Alistair Stuart MacLean ( 1922-1987). A Scottish novelist of largely adventure stories. Born in Glasgow he was the son of a Church of Scotland Minister. Many of his stories use world war two navy knowledge; MacLean having served during WW2 in the British navy. Hi service took him into the Atlantic, Artic, Mediterranean, Far East and off Norway, Burma, Malaya and Sumatra. After the war he studied English at the university of Glascow and worked as a school teacher.
San Andreas, may be one of Alistair Maclean’s lesser known novels, but it is equally as good as his best. This is a well written novel using the author’s knowledge of boats, the Second World War and weather. While other books by Maclean like: The Guns of Navarone and HMS Ulysses, may be seen as an instant draw-card to the reader who likes an adventure- thriller, a plot based on the plight of a hospital ship in hostile waters might not be perceived to have the same appeal. Such a subject matter might be considered as being as shaky as the San Andreas fault-line as far as marketing is concerned, for a hospital ship during the Second World War was neutral and somewhat boring as it carried no weapons. Yet this was no ordinary hospital ship and as time has shown was never likely to founder with Maclean at the helm.

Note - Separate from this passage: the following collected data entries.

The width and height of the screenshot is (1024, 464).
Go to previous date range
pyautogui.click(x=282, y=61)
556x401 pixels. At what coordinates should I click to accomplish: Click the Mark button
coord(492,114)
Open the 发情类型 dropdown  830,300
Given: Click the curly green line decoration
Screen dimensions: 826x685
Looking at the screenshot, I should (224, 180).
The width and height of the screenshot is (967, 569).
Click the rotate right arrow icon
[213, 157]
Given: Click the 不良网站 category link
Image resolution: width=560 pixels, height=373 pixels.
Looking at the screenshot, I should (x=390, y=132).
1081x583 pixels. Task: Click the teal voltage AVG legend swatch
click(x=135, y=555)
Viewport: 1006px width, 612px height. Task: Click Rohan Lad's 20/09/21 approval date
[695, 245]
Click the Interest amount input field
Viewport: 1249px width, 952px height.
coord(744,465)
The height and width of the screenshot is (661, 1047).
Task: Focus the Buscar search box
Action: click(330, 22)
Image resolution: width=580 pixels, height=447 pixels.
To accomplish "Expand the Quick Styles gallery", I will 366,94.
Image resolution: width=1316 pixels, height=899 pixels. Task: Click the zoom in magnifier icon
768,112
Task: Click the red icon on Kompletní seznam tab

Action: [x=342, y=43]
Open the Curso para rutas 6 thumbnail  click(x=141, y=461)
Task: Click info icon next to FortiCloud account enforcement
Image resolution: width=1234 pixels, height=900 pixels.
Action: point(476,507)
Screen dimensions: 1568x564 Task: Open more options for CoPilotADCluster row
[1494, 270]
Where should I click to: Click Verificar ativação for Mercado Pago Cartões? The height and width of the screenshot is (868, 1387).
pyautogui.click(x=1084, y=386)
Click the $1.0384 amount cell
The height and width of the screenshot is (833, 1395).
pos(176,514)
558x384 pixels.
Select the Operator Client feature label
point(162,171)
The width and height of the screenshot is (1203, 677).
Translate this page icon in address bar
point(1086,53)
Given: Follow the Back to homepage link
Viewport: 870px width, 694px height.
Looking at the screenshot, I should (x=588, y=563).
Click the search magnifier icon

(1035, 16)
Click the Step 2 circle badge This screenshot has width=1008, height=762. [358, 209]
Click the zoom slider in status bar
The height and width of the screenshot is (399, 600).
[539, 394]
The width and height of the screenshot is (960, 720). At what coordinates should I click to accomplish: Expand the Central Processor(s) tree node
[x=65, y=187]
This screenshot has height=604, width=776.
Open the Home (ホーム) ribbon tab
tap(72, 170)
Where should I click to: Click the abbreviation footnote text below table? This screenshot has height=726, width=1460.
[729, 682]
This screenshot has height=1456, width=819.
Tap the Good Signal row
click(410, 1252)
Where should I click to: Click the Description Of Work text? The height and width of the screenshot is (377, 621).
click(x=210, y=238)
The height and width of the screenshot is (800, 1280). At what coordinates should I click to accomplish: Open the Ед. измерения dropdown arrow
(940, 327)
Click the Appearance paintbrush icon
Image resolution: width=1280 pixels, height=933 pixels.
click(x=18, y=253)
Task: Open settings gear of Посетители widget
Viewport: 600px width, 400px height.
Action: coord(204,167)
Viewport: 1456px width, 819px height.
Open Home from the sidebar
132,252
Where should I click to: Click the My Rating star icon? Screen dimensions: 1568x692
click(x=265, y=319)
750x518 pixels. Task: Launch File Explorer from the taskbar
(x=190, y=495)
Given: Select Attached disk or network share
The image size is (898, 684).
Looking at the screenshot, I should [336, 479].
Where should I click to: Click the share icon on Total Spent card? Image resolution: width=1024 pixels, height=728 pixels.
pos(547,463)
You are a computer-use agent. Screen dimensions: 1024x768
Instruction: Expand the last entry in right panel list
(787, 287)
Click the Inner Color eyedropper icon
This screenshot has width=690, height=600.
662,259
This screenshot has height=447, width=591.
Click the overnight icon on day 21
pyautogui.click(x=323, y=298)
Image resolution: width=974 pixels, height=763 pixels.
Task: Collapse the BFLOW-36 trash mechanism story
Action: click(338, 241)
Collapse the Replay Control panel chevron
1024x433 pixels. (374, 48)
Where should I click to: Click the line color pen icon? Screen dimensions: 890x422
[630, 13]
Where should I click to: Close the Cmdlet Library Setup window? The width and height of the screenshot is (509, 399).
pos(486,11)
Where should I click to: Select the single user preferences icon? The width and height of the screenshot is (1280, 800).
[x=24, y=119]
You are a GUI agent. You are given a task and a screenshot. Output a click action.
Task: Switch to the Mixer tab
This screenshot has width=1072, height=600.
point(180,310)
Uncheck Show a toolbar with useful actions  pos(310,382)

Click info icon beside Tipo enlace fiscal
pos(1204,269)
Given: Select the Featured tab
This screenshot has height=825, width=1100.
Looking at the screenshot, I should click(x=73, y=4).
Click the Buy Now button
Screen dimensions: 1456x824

The story largely centres around Mr McKinnon, who reluctantly ends up in charge as the ship encounters saboteurs on board, and the enemy in the sea and air. While this may be a slow moving novel, the ride is far from calm waters and the author’s skill to captivate the reader will keep the reader intrigued and eager to learn what happened next. This is a novel I can recommend for those who enjoy war stories and adventure.